* _PROBLEM TO SOLVE_
There is a line containing "Where should I" in the entries below. Repeat that line and every line after it exactly, and nothing more.
----- TASK DATA
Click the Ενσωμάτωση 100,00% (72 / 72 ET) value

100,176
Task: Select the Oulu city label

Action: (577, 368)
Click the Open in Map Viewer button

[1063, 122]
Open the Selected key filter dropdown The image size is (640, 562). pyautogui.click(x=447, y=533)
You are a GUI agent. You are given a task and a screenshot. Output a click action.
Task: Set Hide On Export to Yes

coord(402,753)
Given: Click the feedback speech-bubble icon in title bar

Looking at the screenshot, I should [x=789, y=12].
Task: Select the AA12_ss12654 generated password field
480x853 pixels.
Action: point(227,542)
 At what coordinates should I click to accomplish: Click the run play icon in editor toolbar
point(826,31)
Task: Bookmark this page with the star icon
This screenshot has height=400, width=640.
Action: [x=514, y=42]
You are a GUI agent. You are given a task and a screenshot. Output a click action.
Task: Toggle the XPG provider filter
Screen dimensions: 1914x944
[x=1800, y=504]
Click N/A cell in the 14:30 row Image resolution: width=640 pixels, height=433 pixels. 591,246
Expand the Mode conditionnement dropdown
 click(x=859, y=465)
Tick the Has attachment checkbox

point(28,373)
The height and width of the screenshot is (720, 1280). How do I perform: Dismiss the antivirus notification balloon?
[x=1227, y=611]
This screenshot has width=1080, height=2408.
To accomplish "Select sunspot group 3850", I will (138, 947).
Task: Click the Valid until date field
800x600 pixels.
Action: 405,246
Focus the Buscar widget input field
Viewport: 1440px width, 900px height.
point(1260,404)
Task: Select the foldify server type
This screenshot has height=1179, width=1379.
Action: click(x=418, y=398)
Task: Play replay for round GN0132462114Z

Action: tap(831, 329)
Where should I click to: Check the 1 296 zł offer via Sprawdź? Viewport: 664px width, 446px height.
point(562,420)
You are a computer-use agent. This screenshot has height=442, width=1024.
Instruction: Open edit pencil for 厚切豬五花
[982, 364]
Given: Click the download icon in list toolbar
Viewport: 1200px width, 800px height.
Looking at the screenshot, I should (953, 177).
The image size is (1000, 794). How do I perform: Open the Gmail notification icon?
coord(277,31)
----------
* _TASK SOLUTION_
Where should I click to: Check the 1 296 zł offer via Sprawdź? Viewport: 664px width, 446px height.
point(562,420)
You are a computer-use agent. This screenshot has height=442, width=1024.
Instruction: Open edit pencil for 厚切豬五花
[982, 364]
Given: Click the download icon in list toolbar
Viewport: 1200px width, 800px height.
Looking at the screenshot, I should (953, 177).
The image size is (1000, 794). How do I perform: Open the Gmail notification icon?
coord(277,31)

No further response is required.